In our federated learning infrastructure:
- An epoch refers to a complete forward and backward pass of all the training data.
- A cycle refers to a set of epochs completed across multiple nodes, after which the model weights from different nodes are averaged.
You specify cycles instead of epochs because our system averages weights and calculates metrics at the end of each cycle. This makes cycles a more meaningful unit in federated learning.
Should I run more epochs or more cycles in my training?
It is recommended to run fewer epochs and more cycles. For example, if you plan to run 25 epochs, it's better to run 5 epochs with 5 cycles rather than 25 epochs with 1 cycle.
How can I implement callbacks?
Callbacks can be implemented via the training plan. For details, refer to the hyperparameters section.
Can I use a pre-trained model and specify which layers should not be retrained?

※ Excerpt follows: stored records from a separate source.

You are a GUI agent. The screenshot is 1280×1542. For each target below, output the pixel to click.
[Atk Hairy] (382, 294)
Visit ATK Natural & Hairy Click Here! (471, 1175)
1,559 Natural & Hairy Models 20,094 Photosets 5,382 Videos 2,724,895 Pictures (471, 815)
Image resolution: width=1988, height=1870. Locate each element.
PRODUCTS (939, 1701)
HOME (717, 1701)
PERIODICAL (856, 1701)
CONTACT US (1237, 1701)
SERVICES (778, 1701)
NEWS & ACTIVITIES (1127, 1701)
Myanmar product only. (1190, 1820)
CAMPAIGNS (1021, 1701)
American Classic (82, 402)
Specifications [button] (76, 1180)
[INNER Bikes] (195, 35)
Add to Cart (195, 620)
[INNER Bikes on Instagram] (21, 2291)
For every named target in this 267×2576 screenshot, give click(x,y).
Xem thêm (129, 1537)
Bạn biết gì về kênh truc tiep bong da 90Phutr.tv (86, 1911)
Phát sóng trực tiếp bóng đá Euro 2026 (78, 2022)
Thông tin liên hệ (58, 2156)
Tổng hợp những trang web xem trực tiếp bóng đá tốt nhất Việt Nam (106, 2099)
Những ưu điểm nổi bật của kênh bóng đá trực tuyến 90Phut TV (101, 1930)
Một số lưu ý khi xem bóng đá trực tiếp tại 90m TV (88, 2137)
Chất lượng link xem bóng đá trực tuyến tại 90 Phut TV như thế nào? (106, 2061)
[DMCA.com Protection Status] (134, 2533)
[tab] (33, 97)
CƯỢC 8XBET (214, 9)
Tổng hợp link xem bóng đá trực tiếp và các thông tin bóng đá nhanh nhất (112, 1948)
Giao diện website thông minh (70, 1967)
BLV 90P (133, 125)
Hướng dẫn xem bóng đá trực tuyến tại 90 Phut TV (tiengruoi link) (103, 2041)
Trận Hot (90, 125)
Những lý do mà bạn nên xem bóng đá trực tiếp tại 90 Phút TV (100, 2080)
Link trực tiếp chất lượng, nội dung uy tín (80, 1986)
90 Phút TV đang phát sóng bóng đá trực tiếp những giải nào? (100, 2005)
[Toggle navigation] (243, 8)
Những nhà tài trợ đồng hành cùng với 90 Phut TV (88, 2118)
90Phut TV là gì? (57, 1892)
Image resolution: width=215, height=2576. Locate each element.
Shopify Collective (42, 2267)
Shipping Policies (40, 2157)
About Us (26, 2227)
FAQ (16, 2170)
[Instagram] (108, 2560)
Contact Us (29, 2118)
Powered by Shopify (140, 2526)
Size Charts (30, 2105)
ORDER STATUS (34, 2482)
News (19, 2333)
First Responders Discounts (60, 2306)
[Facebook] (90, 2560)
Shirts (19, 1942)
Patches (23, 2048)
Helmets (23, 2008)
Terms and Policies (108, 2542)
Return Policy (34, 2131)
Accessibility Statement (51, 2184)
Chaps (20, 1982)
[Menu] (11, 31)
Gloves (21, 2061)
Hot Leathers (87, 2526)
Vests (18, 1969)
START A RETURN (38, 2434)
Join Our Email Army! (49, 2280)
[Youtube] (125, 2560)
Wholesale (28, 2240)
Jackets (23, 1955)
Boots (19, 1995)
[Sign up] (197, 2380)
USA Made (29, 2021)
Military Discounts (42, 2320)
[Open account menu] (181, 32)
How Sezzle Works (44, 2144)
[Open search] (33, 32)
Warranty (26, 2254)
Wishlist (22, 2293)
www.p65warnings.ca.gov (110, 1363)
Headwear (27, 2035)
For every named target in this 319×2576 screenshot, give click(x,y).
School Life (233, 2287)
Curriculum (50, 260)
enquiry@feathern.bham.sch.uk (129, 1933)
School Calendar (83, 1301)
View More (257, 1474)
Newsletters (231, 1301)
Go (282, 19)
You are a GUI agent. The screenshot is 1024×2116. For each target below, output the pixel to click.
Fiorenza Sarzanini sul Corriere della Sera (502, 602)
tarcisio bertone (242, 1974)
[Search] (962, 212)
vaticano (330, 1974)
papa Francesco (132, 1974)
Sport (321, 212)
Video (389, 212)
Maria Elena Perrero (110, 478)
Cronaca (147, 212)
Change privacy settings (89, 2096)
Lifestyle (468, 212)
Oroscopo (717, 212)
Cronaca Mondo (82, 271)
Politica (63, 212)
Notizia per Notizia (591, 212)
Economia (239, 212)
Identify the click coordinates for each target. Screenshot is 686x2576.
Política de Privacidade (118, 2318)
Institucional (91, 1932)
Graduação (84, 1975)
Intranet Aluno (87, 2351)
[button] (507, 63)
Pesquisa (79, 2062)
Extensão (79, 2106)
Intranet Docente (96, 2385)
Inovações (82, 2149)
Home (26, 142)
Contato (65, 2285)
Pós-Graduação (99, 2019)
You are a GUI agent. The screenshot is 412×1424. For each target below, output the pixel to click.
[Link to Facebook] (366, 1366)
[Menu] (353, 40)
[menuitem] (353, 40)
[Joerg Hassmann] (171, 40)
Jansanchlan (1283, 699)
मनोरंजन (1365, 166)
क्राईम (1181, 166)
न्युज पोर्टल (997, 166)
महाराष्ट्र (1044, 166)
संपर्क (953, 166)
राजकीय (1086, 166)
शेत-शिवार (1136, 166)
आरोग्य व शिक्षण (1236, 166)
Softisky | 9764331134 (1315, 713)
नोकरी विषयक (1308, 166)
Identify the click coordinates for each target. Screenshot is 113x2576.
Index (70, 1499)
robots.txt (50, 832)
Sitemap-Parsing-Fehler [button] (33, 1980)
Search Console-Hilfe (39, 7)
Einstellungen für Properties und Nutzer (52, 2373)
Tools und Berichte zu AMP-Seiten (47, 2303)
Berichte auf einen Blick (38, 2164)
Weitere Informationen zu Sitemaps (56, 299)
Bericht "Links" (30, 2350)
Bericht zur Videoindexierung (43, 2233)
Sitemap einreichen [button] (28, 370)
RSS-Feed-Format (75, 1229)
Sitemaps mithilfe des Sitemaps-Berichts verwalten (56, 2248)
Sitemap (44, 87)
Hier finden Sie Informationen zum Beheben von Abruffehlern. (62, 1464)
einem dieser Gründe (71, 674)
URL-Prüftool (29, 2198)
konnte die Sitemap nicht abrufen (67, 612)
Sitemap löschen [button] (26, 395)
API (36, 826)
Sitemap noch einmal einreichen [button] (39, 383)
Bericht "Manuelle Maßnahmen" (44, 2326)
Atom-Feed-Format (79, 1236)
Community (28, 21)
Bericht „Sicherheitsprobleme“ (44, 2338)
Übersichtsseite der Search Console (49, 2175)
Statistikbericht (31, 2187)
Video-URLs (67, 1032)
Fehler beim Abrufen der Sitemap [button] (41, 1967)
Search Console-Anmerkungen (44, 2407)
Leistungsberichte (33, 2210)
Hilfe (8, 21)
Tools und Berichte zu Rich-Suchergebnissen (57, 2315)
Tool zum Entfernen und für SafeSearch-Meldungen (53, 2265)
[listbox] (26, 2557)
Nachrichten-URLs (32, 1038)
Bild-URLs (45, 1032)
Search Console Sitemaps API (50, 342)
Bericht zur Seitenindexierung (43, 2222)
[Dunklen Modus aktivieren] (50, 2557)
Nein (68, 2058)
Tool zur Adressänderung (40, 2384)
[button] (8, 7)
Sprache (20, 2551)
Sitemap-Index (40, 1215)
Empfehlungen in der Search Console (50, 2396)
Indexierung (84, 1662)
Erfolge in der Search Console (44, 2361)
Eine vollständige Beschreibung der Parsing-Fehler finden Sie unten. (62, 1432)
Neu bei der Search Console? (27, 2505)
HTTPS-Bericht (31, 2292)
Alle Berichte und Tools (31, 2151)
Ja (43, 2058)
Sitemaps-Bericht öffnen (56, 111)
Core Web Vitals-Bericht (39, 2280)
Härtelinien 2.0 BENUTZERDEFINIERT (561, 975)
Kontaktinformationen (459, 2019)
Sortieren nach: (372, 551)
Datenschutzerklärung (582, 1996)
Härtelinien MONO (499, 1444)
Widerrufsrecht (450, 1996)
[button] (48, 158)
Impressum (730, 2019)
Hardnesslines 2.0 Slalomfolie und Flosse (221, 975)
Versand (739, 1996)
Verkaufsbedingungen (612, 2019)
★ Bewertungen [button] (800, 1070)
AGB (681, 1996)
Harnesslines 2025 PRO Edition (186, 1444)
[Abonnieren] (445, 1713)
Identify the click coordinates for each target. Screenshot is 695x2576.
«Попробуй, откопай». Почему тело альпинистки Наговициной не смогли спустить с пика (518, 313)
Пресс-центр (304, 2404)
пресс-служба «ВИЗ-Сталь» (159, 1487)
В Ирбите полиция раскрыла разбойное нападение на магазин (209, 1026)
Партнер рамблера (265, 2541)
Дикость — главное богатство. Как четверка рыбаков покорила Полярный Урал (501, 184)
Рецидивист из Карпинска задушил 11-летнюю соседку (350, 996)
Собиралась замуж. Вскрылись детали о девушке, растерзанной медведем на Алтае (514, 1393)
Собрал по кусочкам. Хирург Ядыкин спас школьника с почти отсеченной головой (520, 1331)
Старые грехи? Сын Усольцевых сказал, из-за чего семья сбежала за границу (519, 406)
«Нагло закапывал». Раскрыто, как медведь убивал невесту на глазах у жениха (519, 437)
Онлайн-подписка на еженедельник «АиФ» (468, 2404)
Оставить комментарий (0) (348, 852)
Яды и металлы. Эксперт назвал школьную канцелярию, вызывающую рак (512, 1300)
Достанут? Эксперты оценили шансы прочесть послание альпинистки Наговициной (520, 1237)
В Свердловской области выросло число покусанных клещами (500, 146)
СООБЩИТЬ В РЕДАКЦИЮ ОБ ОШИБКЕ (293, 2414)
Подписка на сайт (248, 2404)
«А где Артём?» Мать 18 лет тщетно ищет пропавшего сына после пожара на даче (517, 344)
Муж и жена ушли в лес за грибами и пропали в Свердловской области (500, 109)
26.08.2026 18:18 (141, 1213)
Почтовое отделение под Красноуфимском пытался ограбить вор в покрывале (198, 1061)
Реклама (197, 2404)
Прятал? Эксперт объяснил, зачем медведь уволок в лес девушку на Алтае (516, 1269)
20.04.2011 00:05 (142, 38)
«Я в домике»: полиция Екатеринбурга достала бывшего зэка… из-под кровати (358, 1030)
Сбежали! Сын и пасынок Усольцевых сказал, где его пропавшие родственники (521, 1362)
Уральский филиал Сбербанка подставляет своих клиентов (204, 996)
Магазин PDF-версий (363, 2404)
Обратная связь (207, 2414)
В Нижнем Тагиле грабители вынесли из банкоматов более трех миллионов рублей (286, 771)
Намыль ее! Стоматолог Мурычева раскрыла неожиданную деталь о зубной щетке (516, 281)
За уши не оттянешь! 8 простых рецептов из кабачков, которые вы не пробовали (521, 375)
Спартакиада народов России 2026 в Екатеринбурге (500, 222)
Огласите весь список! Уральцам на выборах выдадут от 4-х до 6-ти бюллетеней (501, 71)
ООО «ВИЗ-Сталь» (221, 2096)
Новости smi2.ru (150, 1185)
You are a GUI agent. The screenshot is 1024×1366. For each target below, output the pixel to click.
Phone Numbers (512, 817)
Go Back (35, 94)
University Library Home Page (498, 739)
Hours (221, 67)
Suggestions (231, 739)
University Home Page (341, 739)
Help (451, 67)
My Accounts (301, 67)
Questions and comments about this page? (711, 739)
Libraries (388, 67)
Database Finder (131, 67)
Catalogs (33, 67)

Yes, you can freeze specific layers using the layersFreeze parameter in the training plan. More details can be found in the hyperparameters section.
Can I use the source code for my trainings?
Due to the proprietary nature of our federated learning infrastructure, we do not provide direct access to the training code. However, our documentation and guides should provide enough transparency about the training process.
How can I set my training plan?
You can customize your models training with different types of parameters according to your needs.
For more information on training parameters have a look at the training plan section of our documentation.
Can I check the default values for each parameter?
Yes, you can check the default values of each parameter before setting any value by running:
trainingObject.getTrainingPlan()
You can use the same command to check the updated values for each parameter.
How can I reset all parameters to their default value?
Use the following command to reset all training plan parameters to their default values:
trainingObject.resetTrainingPlan()
AttributeError: 'NoneType' object has no attribute 'experimentName' while submitting my training plan?
This error indicates that your Google Colab session has expired. Try restarting the notebook from the first step.
Why are my training epochs not showing up on the frontend?
It may take time for epochs to appear, especially if you're training on a large dataset. The training speed also depends on the batch size. To speed up training, consider selecting a smaller batch size or using a subdataset with the TrainingClasses parameter. More info is available in the dataset parameters section.
What happens if I pause an experiment?
Pausing an experiment stops training. When you resume, the experiment starts from the first epoch of the paused cycle.
For example: If you started an experiment with 10 epochs and paused at epoch 5, when you resume, the training will restart from epoch 1 of that cycle.
What does the "weights file truncated" error indicate?
This error indicates that the weights file is corrupted. Try downloading the weights file again and rename it according to your model, such as modelname_weights.pkl for TensorFlow or modelname_weights.pth for PyTorch.
Which values can i set for the validation and test dataset split?
The supported validation split range is (0, 0.5].
Which values can i set for the batch size of my training?
The supported batchsize range is (4, 128].